**Quoted passage**.
● ● ● ● ●

Despite the tough times that juniors are currently experiencing, mining has been the economic backbone of the Northwest Territories for almost 80 years and its legacy continues as the industry contributes to over 25% of the GDP directly and is the largest private sector employer. Mining employs more than 2,000 people, including a substantial number of aboriginals. In 2013, GDP grew 1.9% in the Northwest Territories, which is equal to the growth the Territory saw in 2012.


Known for its diamond reserves, mining and production of this precious stone increased 6% in the Northwest Territories in 2013. "In terms of resource potential the Northwest Territories has always featured prominently in the top few jurisdictions. The Northwest Territories currently produces close to 15% of the world's diamonds by value," said the Northwest Territories' government minister of Industry, Tourism and Investment, Hon. David Ramsay. Its reserves are of top quality, as explained by Patrick Evans, president and CEO of Kennady Diamonds, who operates the Kennady North project close to Mountain Province Diamonds and De Beers' joint venture Gahcho Kue diamond mine: "The highest grade can be found in Russia (8 carats/mt). There are also similarities between Kennady North and Gahcho Kue in terms of the quaity of the diamonds that have been recovered. However, Kennady North has a higher grade and better quality."

In this same area, Proxima Diamonds is also encouraged by data obtained by preliminary studies. "The company's assets consist of 16 claim blocks covering 178,000 acres in an area extending from the Ekati mine in the north to the Gahcho Kue deposit," said Mike Power, CEO of Proxima Diamonds. "We believe that the greatest value in diamond exploration is realized when the discovery of a diamond bearing kimberlite is made. Our strategy is to concentrate on this phase of the business by capitalizing on our database to generate exploration targets, and by using our experience and expertise to define and test drill targets."

Over the last 16 years, diamond mines in the Northwest Territories have generated close to $10 billion in business contracts, of which over $4 billion have benefitted aboriginal-owned businesses. As Gary Vivian, president of Aurora Geosciences, said: "Diamonds are one of the few commodities that is still generating positive market sentiments."

Although diamonds are the backbone of mining industry, the Northwest Territories' mining potential also includes precious and base metals, rare earth elements and more. There are exciting advanced exploration projects that may lead to mines in the near future. Minister Ramsay said: "In the mining sector, the Northwest Territories has significant opportunities other than diamonds and we want to try and diversify our portfolio. The Northwest Territories is very interested in seeing new mines open. There is significant exploration for gold in and around Yellowknife. The Northwest Territories has a mining heritage and the resources, and all that we needed was a strategy to help us attract more investment into the Northwest Territories."

● ● ● ● ●

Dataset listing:
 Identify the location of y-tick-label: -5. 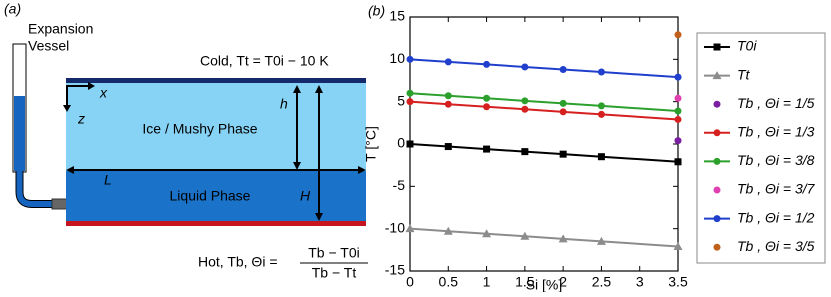
(400, 185). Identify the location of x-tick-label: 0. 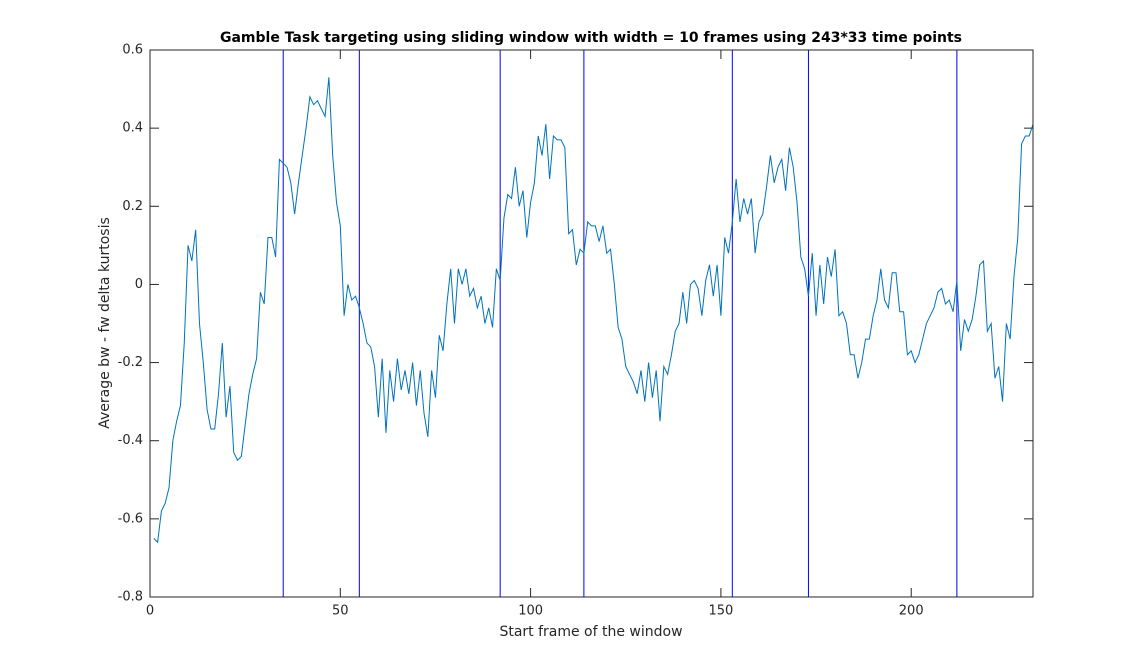
(150, 612).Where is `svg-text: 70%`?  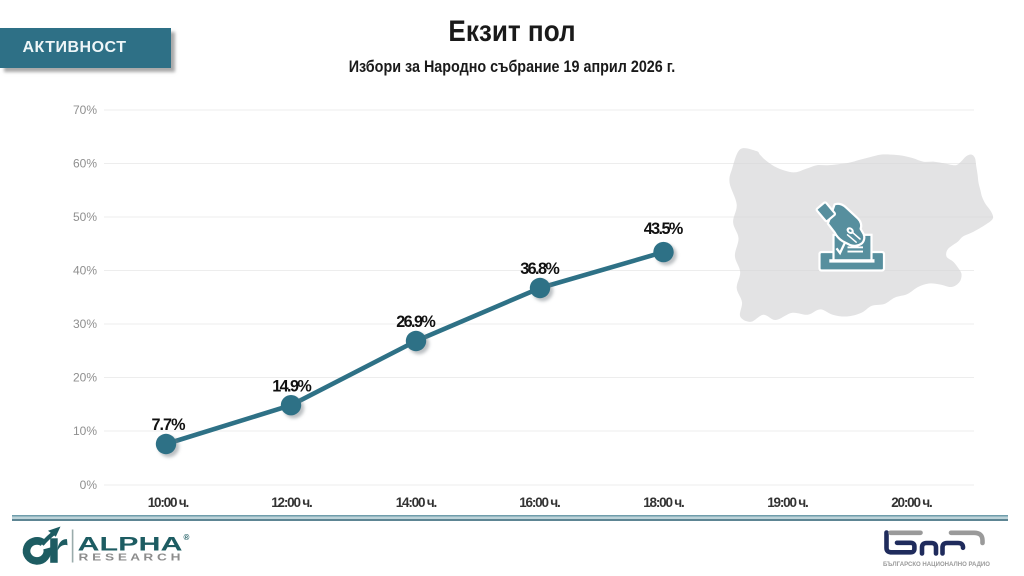 svg-text: 70% is located at coordinates (85, 110).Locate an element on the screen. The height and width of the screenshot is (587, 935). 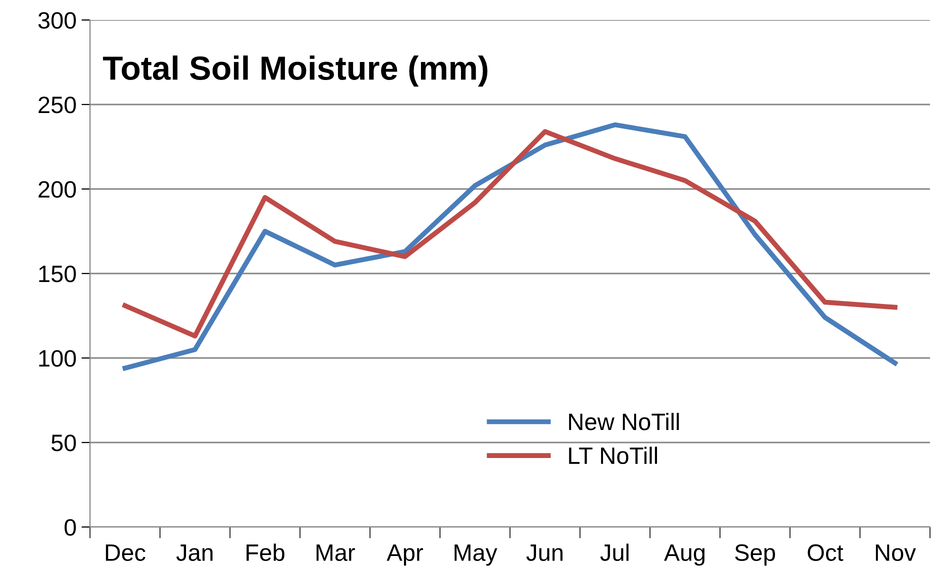
x-tick-label: Sep is located at coordinates (756, 555).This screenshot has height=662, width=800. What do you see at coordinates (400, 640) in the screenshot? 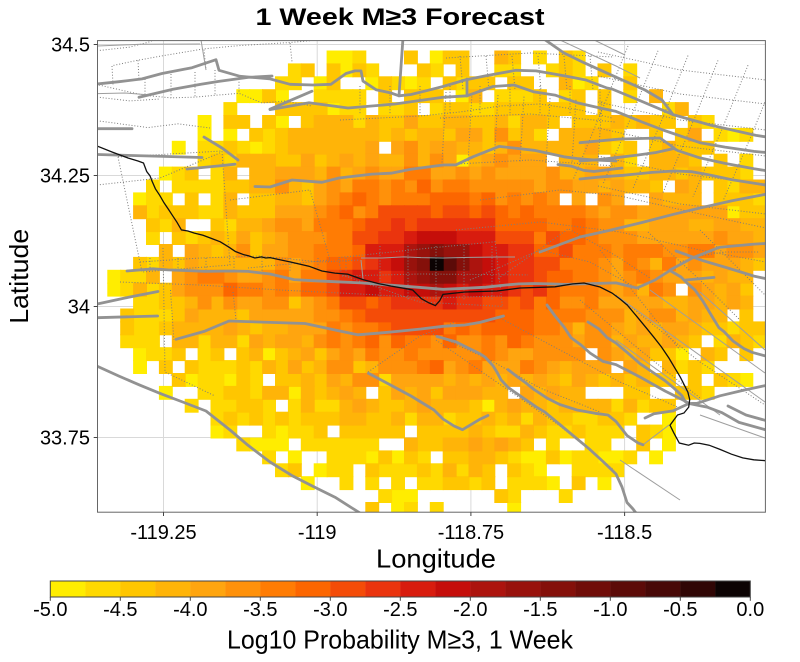
I see `svg-text: Log10 Probability M≥3, 1 Week` at bounding box center [400, 640].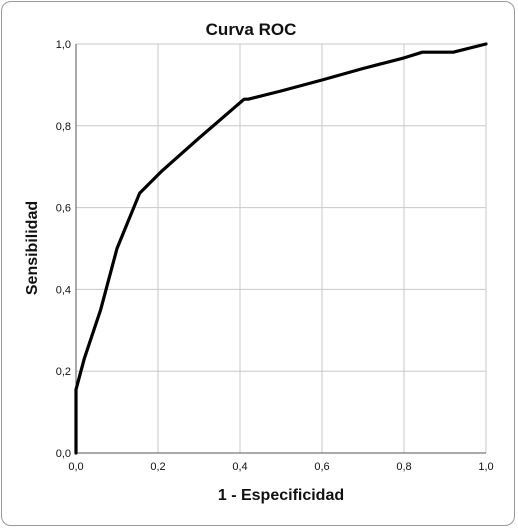 Image resolution: width=518 pixels, height=529 pixels. What do you see at coordinates (64, 290) in the screenshot?
I see `y-tick-label: 0,4` at bounding box center [64, 290].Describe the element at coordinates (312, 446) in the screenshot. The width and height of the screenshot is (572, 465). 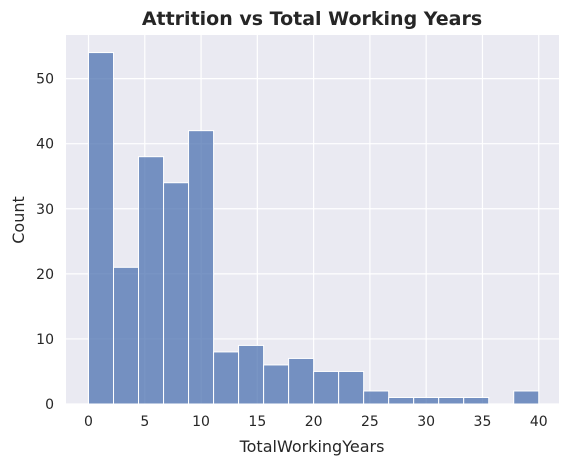
I see `x-axis-label: TotalWorkingYears` at that location.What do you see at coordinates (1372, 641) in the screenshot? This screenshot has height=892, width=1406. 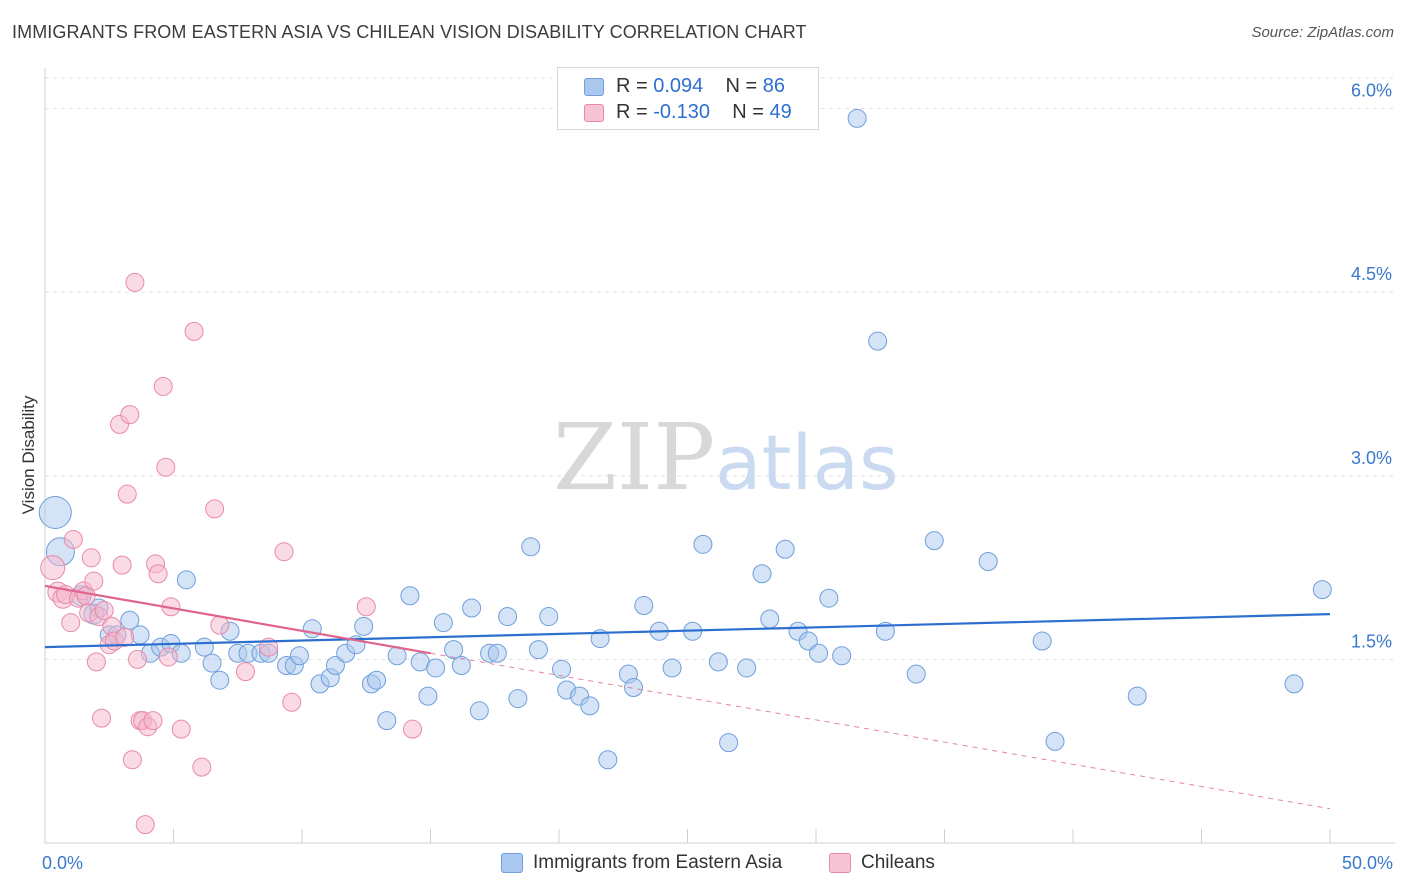 I see `y-tick-label: 1.5%` at bounding box center [1372, 641].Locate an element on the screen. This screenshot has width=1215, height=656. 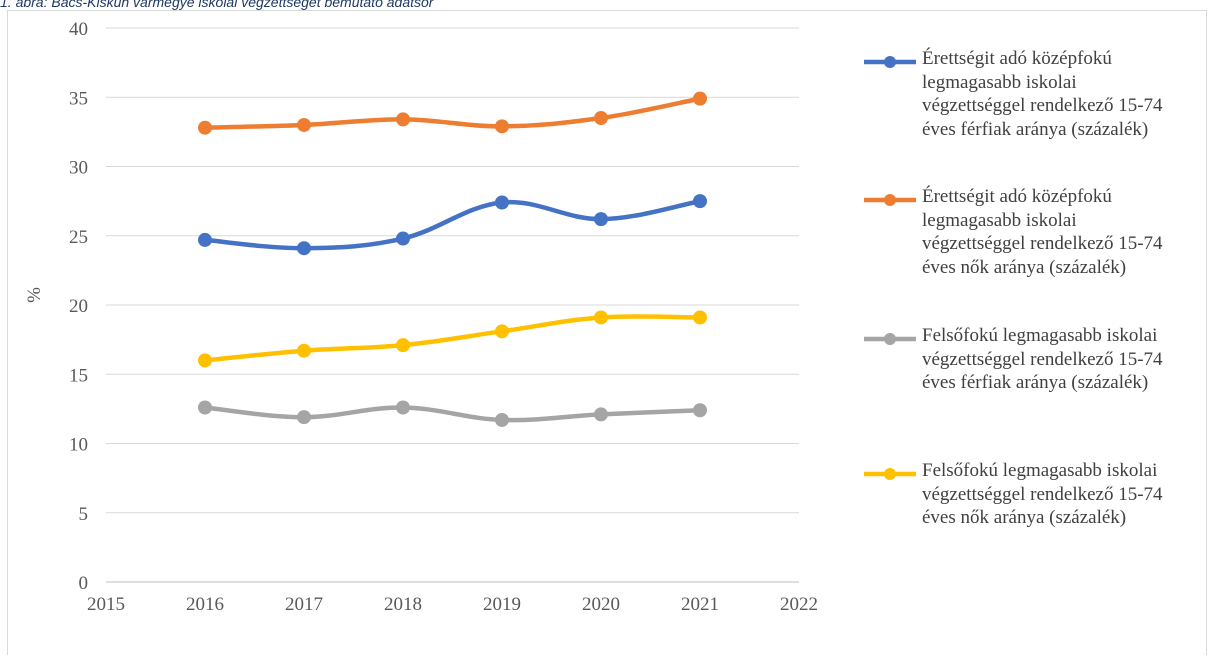
x-tick-label: 2020 is located at coordinates (601, 604).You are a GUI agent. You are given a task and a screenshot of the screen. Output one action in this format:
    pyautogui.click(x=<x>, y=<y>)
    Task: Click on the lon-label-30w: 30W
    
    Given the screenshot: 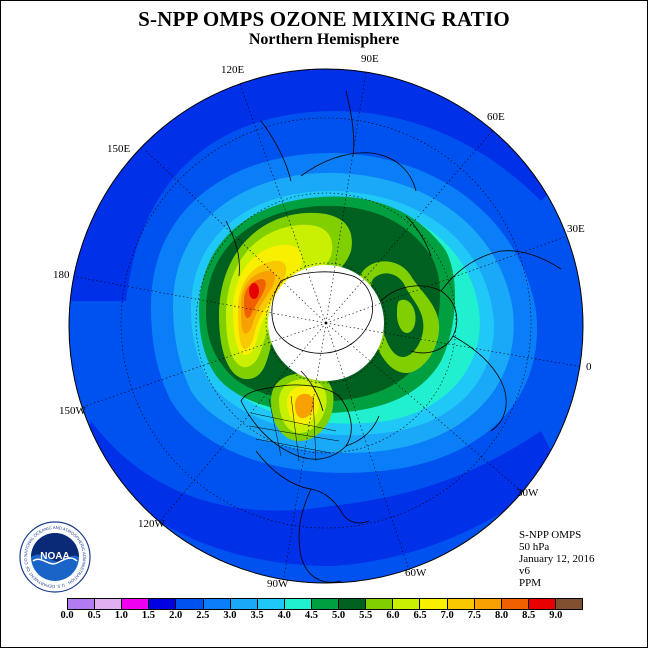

● ● ● ● ●

**Task to carry out**. According to the passage on mining in the Northwest Territories, about what share of the world's diamonds by value does the Territory produce?

**Result for this task**. Close to 15%.